How should I find nearest neighbors for every element in a list?

Asked 12/10, 2011 at 15:50 Answered 14/10, 2016 at 2:47

Solved algorithm language-agnostic nearest-neighbor

I have two sets of integers A and B (size of A less than or equal to B), and I want to answer the question, "How close is A to B?". The way I want to answer this question is by producing a measure of how far you have to go from a given a in A to find a b in B.

The specific measure I want to produce does the following: for each a, find the closest b, the only catch being that once I match a b with an a, I can no longer use that b to match any other a's. (EDIT: the algorithm I'm trying to implement will always prefer a shorter match. So if b is the nearest neighbor to more than one a, pick the a nearest to b. I'm not sure what to do if more than one a has the same distance to b, right now I'm picking the a that precedes b, but that's quite arbitrary and not necessarily optimal.) The measure that I'll for make these sets, the final product, is a histogram showing the number of pairs in the vertical axis and the distance of the pairs in the x-axis.

So if A = {1, 3, 4} and B = {1, 5, 6, 7}, I will get the following a,b pairs: 1,1, 4,5, 3,6. For these data, the histogram should show one pair with distance zero, one pair with distance 1, and one pair with distance 3.

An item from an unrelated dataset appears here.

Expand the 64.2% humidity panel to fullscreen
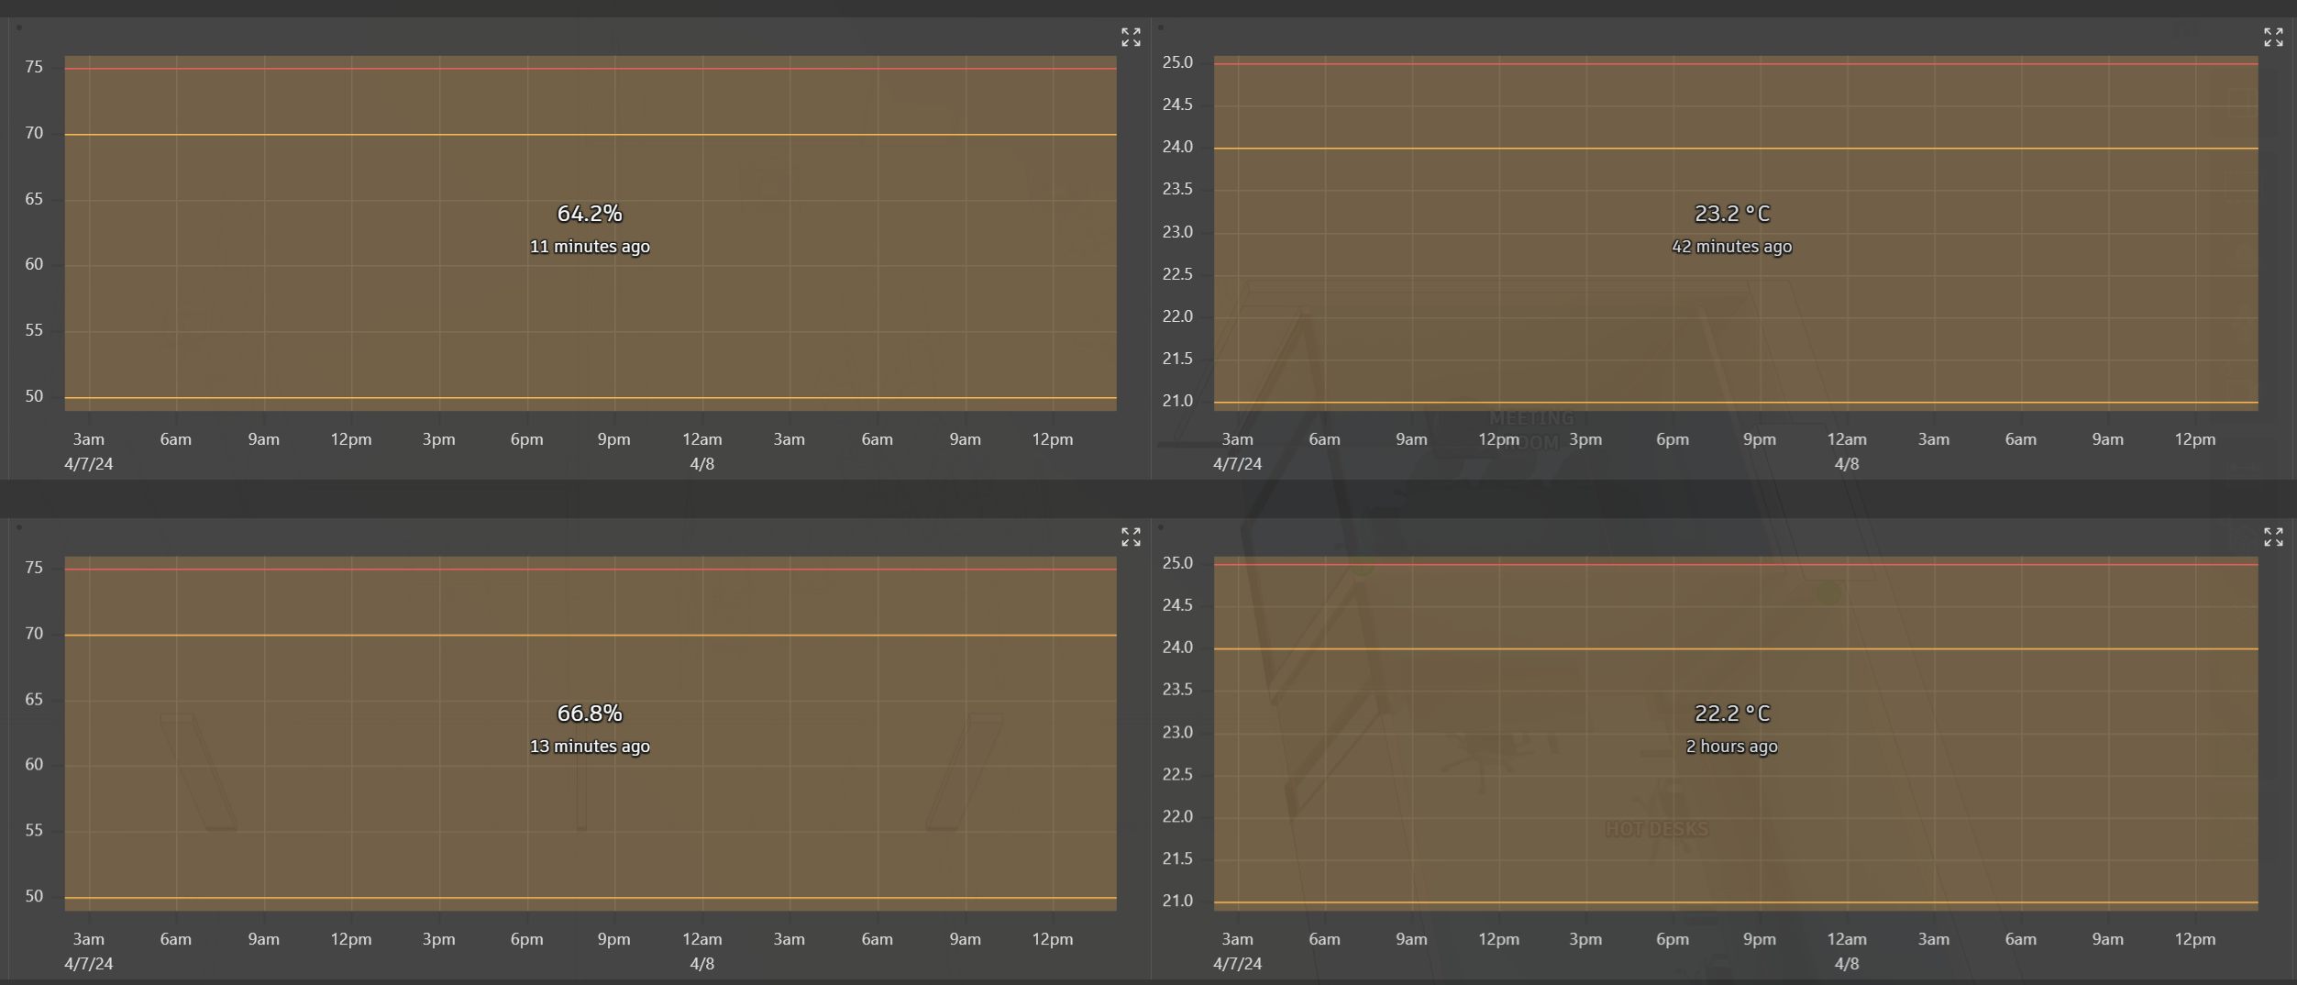pos(1131,37)
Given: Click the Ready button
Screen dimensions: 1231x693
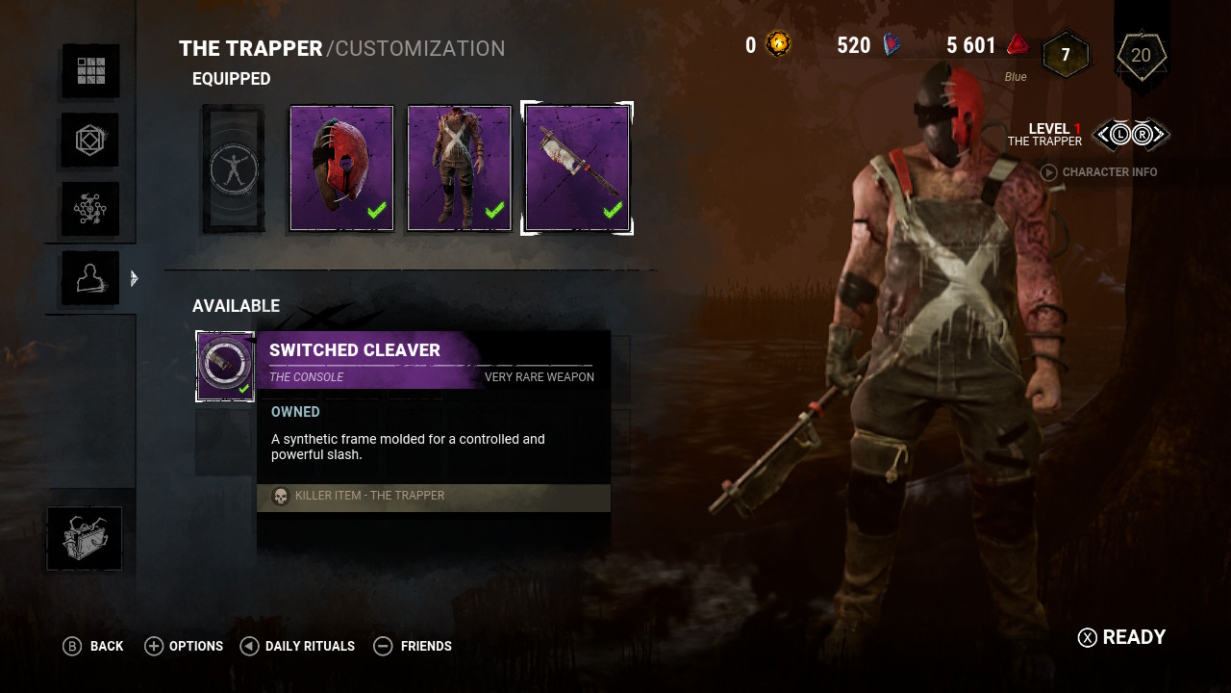Looking at the screenshot, I should point(1122,637).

(The actual size of these sets has an upper bound around 100,000 elements, and I read them in from disk already sorted low to high. The integers range from 1 to ~20,000,000. EDIT: also, the elements of A and B are unique, i.e. no repeated elements.)

The solution I've come up with feels a bit clunky. I'm using Perl, but the problem is more or less language agnostic.

First I make a hash, with one key for each number that appears in the union of A and B and values indicating whether each number appears in A, B, or both, e.g. $hash{5} = {a=>1, b=>1} if the number 5 appears in both data-sets. (If it only appeared in A, you'd have $hash{5} = {a=>1}.)
Next, I iterate over A to find all the hash elements that appear in A and B, mark them in the measure, and remove them from the hash.
Then, I sort all the hash keys and make each element of the hash point to its nearest neighbors, like a linked list, where a given hash element now looks like $hash{6} = {b=>1, previous=>4, next=>8}. The linked list doesn't know whether the next and previous elements are in A or B.
Then I loop over pair distances starting at d=1, and find all pairs with distance d, mark them, remove them from the hash, until there are no more elements of A to match.

The loop looks like this:

for ($d=1; @a > 0; $d++) {
    @left = ();
    foreach $a in @a {
        $next = $a;
        # find closest b ahead of $a, stop searching if you pass $d
        while (exists $hash{$next}{next} && $next - $a < $d) {
            $next = $hash{$next}{next};
        }
        if ($next is in B && $next - $a == $d) {
            # found a pair at distance $d
            mark_in_measure($a, $next);
            remove_from_linked_list($next);
            remove_from_linked_list($a);
            next;
        }

        # do same thing looking behind $a
        $prev = $a;
        ...

        # you didn't find a match for $a
        push @left, $a;
    }
    @a = @left;
}

This loop obviously prefers pairs that match b's that appear later than a's; I can't tell whether there's a sensible way to decide whether later is better than prior (better in terms of getting closer pairs). The main optimization I'm interested in is processing time.

Mudstone answered 12/10, 2011 at 15:50 Comment(7)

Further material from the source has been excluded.